Electronic Collateral Registration Though the proclamation does not specifically state so; all of its provisions governing collateral registry and registration foresee electronic registration, with no parallel paper-based registration system. One of the recitals of the proclamation underlines that establishing single comprehensive electronic registration regime for secured transactions in movable property to determine priority rights among competing claimants is necessary. All of its provisions under article 19-23 are dedicated to the details on how to fi1e the registration including creating a user account at the collateral registry. There is no single provision dedicated to paper-based registration in the proclamation. It can therefore be concluded that the proclamation is intended to implement exclusive electronic collateral registry.

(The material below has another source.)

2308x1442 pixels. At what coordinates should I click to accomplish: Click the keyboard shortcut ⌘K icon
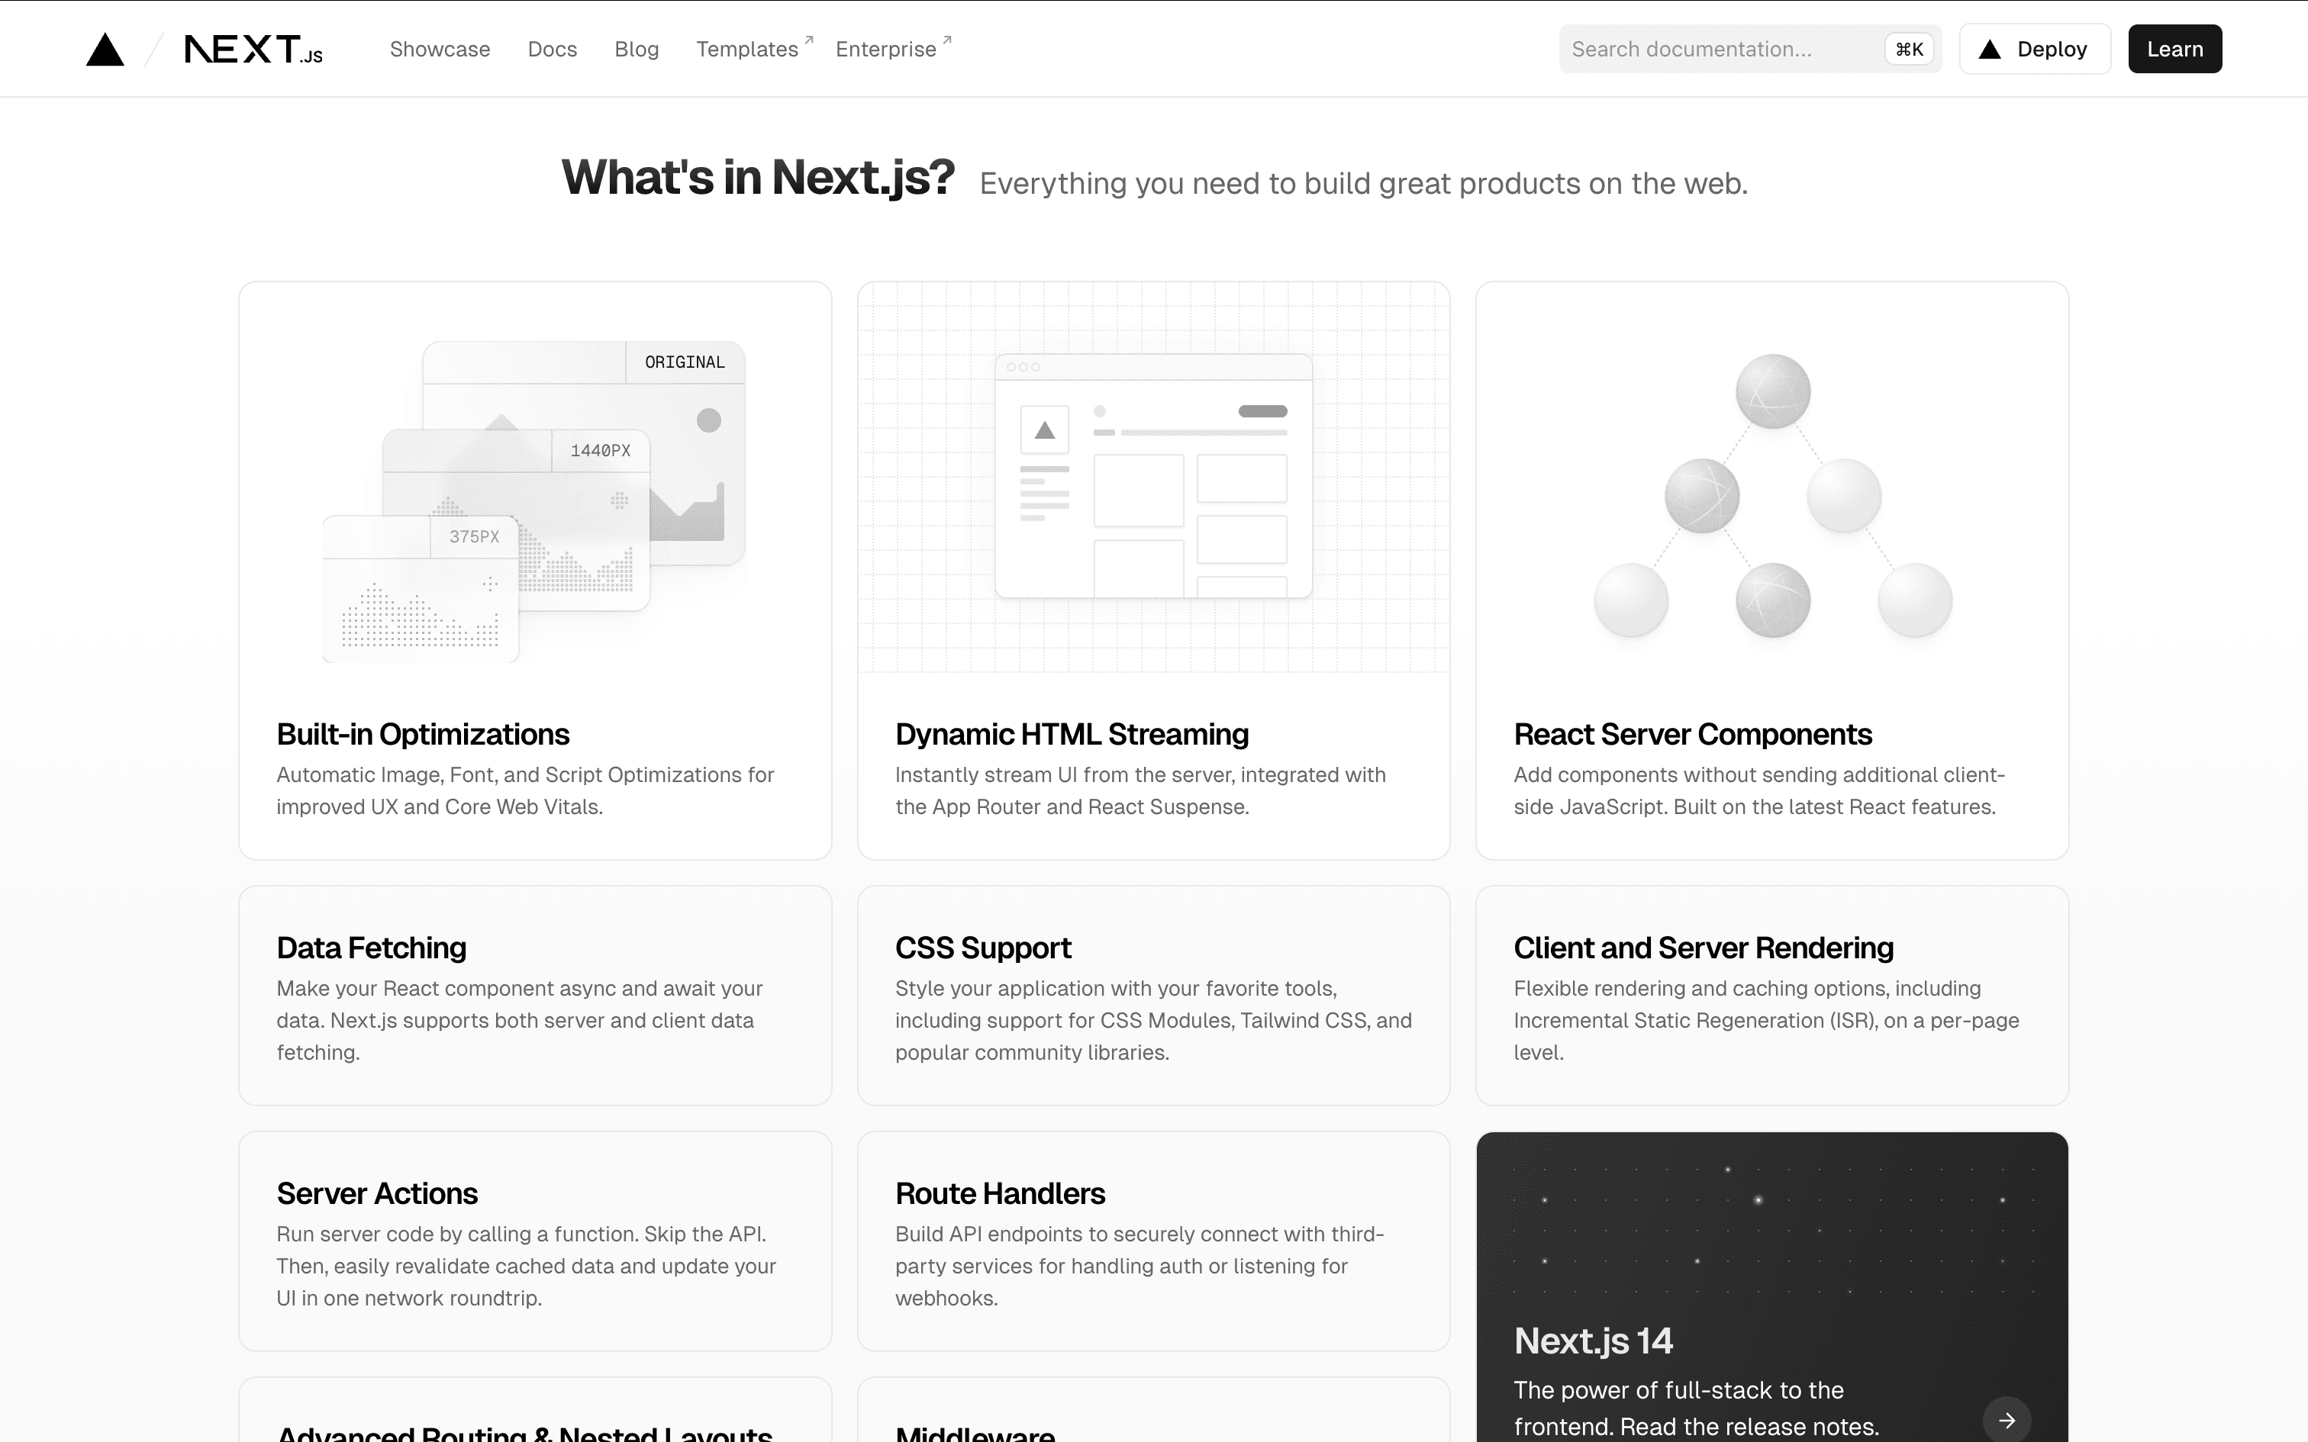point(1908,48)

Priority right priority right of secured creditors is mentioned under articles 45-46 of the proclamation. Accordingly, the secured creditors shall have priority over other creditors. Priority among competing security right created y same grantor in the same collateral is determined according to the order of registration without regard to the order of creation of the security right. The priority of security right with respect to which a notice has been registered in the collateral registry before the conclusion of a security agreement or in the case of a security right in a future asset before the guarantor acquires right in the asset or the power to encumber it is determined according to the time of registration. Therefore, the above-mentioned article has resolved the uncertainties of the rules of ranks under Article 2860 of the Civil Code.
inapplicable laws as stated under article 93 of the proclamation provision related to movable property security right stipulated under property mortgaged or pledge with banks proclamation number 97/1998 are repealed by this proclamation. Business mortgage proclamation number 98/1998 is also repealed. New laws, regulation directives, or practice shall in so far as it is in consistency with this proclamation may be applicable with respect to matter covered under this proclamation. Therefore, it is possible to say that The Proclamation is supposed to be the single, unified source of the law governing the taking security in movable assets in Ethiopia, ample provisions in the Civil Code and the Commercial Code which are not inconsistent with the new law and these laws will continue to complement the new Proclamation.